The hard thing about writers block, at least for me, is that the more you try to break through, the harder it is to come up with something. It’s like eating soup with a fork, or herding cats. The longer I try to force the issue, the more stuck and frustrated I become. At the present moment, I feel like banging my head against something hard or gouging out my eyeballs.

It has not been uncommon for me to start writing about something, but lose my mojo, leave it unfinished, and save it in the idea folder I previously mentioned. Unfortunately, there currently aren’t many options to choose from in that repository, I’m not feeling any love for the few things that are there, and no epiphany is on the horizon to change that. For the first time, I am about as stuck as a person can be, don’t have the luxury of time to figure it out, and am therefore not going to fight it anymore.

If I am in the same boat next week, I may have to write after I have taken a dose of MMJ to see if any inspiration follows. I’ve done this once before, but it was intentional. You see, I already had an idea that lent itself to doing that.

So, for the sake of following my own production schedule, this is my first, and hopefully only, Seinfeld-like post about nothing.

Meanwhile, thoughts and prayers to everyone in the Florida panhandle area that have to pick up from Hurricane Michael. The pictures from the Panama City area look terrible, and, if I’m not mistaken, that is where Alex lives.

Hey girl, I hope you and yours are safe and sound, and that your house is still intact. Let us know soon, please.

 

Author: Steve Markesich

I am loving husband, a doting father, a Red Sox fanatic, an aspiring novelist and MS advocate. Feel free to check out my stevemarkesich.com web site.

18 thoughts on “Writers Block”

  1. “About nothing” was the original tagline for my entire blog. 😉

    You did a marvelous job, my friend, of turning “nothing” into something worth reading and considering. I’ve been there. I’ll bet just about everybody who reads this has. Like you, I have a “at least once a week” schedule (but almost never more than twice a week) and sometimes, like the last few weeks, I have nothing pulling me in. But for me, I just have my mind on other things; I don’t feel much like writing, right now. And that’s okay. I will. But it’s just different.

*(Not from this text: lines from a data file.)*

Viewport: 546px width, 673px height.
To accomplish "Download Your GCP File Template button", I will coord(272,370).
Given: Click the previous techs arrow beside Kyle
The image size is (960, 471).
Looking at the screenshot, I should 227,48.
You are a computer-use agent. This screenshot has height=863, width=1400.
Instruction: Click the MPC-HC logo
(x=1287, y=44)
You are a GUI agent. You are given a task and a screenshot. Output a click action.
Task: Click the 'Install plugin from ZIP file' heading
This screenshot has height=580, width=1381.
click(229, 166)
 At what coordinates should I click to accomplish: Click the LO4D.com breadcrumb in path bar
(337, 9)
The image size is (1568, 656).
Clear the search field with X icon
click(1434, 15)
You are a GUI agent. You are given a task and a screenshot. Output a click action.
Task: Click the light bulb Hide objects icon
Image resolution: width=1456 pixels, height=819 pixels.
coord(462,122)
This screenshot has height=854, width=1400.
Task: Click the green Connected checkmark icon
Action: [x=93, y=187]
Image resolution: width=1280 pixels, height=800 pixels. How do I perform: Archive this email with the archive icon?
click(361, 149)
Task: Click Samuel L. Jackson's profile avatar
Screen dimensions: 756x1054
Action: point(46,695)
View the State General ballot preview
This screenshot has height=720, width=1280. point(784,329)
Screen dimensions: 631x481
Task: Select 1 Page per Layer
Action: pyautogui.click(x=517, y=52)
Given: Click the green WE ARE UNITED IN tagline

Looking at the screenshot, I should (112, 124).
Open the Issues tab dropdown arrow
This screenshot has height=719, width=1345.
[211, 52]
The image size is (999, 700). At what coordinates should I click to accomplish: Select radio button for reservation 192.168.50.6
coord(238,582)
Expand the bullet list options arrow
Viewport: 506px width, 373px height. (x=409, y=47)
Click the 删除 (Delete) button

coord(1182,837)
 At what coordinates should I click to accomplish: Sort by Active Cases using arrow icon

    One more note: as expected, my writing process is almost entirely opposite of yours. Around Monday I start to think about Thursday (if I don’t already have something brewing) but I always say “I’ll think of something on Thursday.” And once I start, I MUST get it published that morning. I hate sitting on it for a day. 🤣

    Funny how different we all can be.

    Thanks for forcing yourself to the task, Steve. There is a lot here that I can use!

    Liked by 5 people

  2. I am right there with you, Steve. I have a massive headache from so many hours of banging my head against that wall. But, now that you have written this post, I feel better in knowing that I am not the only one who gets so incredibly stuck….but, I think this post shows that you have become unstuck. See, even this comment is totally uninspired. I think the whole writing this was some sort of crazy dream…….Thank you for this post, my friend!!!!

    Liked by 1 person

  3. I was literally looking at a blank page until I decided to write about the fact I couldn’t think of anything to write about. The best thing to do would have been to have the title with a blank page below it

    Like

  4. You write about nothing better than I could even imagine. Thanks for the inspiration, Steve! Truly. I have been stuck for months and have no clue what to write about because I have no idea what it is that I wish to say. Suppose the key, as you say, is just to get the words on paper. I am going to do that, and see if I can write something out of nothing!